As Washington considers backing the European Union’s proposal for trade benefits for Iran, troubling revelations emerged this week about Tehran’s continued mislead-and-cheat tactics to hide the extent of its nuclear weapons program.
The International Atomic Energy Agency revealed earlier that the clerical regime had refused the inspection of the Parchin military site near Tehran. It also reported that Iran has started building a heavy-water reactor near the central city of Arak. Further, the Associated Press reported that Iran has constructed deep underground tunnels to store its nuclear components.
While the EU — led by France, Germany, and Britain — pursues a futile policy of appeasement cloaked under “engagement” with Iran’s mullahs, there are signs of fissure among the EU’s Big 3. A senior Iranian official in Tehran told the Financial Times that while France was “open and understanding of Iran’s position,” Germany was “confused” and Britain was “taking a greater distance over the past 20 days.” Indeed, France has for all practical purposes turned into Tehran’s No. 1 backer in the EU.
A few days after President Bush pledged to the Iranian people in his State of the Union address that “As you stand for your own liberty, America stands with you,” the French government banned a previously authorized peaceful rally organized by the dissident Iranian diaspora in Paris.
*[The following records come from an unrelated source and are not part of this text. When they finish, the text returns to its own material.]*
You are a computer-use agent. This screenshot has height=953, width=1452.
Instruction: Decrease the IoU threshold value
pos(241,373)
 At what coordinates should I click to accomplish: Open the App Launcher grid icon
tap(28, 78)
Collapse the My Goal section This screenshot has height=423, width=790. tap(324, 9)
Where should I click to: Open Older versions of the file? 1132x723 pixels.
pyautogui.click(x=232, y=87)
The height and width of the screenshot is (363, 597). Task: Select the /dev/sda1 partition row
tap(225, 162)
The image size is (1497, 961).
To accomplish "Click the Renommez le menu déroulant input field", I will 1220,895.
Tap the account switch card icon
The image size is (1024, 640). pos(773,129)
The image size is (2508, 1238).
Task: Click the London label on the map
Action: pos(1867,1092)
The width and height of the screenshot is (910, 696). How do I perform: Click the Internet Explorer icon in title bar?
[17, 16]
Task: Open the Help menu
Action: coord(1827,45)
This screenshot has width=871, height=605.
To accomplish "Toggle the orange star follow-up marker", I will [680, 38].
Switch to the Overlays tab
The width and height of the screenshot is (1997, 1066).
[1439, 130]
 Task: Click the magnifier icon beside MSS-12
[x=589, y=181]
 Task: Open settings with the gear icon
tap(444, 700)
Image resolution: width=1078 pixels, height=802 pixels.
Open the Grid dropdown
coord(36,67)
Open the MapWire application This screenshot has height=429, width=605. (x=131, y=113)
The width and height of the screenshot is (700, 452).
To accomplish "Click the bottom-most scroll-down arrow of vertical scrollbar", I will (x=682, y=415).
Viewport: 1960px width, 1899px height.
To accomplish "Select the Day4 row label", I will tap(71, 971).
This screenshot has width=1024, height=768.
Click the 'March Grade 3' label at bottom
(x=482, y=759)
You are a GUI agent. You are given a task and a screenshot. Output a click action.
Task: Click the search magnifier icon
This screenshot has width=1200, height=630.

It was not just a banned rally, but a story about the inner strength of a nation yearning for freedom under the yoke of religious tyranny.
The occasion was the anniversary of Iran’s 1979 revolution, which was originally carried on the wings of hope for freedom, democracy and honesty but brought instead tyranny, autocracy and corruption. According to the news reports, the expected 40,000 rally participants were going to tell the world that neither engaging the mullahs nor external military intervention present a viable solution in dealing with the menace in Tehran.
But France, whose commerce with Iran rose by 22 percent to 3.353 billion euros in the first 11 months of 2004, could not stomach such explicit talk from Iranians in its capital just a few days after Mr. Bush’s pledge. It decided to ban the rally.
France, long dubbed “the cradle of revolutions” and a place of enlightenment, is on a crash course to become the cradle of appeasement of Iran’s rogue regime. In order not to offend Iran, the Elysee Palace has been resisting the call to add Hezbollah to the EU’s list of terrorist groups. After losing Iraq to the Americans and Lebanon to the Syrians, Iran remains the only country in the region where France maintains a foothold — and one it wishes to keep. After Germany, France is Iran’s largest trading partner in Europe, and in many ways, its most important patron.
The banned rally was subsequently moved to Berlin, which had initially authorized it. But under pressure from both Tehran and Paris, it was again cancelled. At the very last minute, a Berlin court allowed the gathering and thousands of Iranian activists did end up marching to the Brandenburg gate.
The bumpy road for Iranian freedom began more than a century ago with Iran’s Constitutional movement. In 1979, the Khomeini-led fundamentalists succeeded in hijacking the anti-monarchic revolution. Decades of political suppression had eliminated a genuinely democratic alternative, a huge liability skillfully exploited by the mullahs to consolidate their reign.
The history of revolutions is never perfect. The French revolution, for instance, with its mottos of liberty, fraternity and equality, brought about Robespierre and the Reign of Terror before democracy eventually took root. In fact, it was at the same time that the Academia Francaise gave us the first recorded meaning of the word “terrorism” in 1798 as a “system or rule of terror.” It also served as a reminder that terror is often at its bloodiest when used by dictatorial governments against their own citizens. Communism, to take another case, did survive for 70 years before the people of the USSR succeeded in correcting the revolutionary track. The Iranian people, it seems, have already lost their patience.
In 1979, Iranians had hoped that the Ayatollah Khomeini’s post-revolution provisional government, whose members wore three-piece suits — not turbans or robes — and were mostly educated in the West, would fulfill their democratic aspirations. But revolutions are not that predictable — and Mr. Khomeini, playing the Robespierre of Iran, soon purged most of his own handpicked cabinet members and installed his own theocratic version of the Reign of Terror that has lasted until this very day. Tens of thousands of political activists have been executed or imprisoned in the name of God, and political groups, women, ethnic and religious minorities have been crushed with an iron fist.
True revolutionary aspirations may take their time until they reach true fruition, and, in the meantime, the ideals of freedom and liberty can often find themselves circumvented in the most brutal way. But history teaches us that the inner strength of some ideas is more durable than their adversaries, and that given the time, they will find their way to march forward through their own Brandenburg Gate.
Nir Boms is the vice president of the Center for Freedom in the Middle East. Reza Bulorchi is the executive director of the U.S. Alliance for Democratic Iran.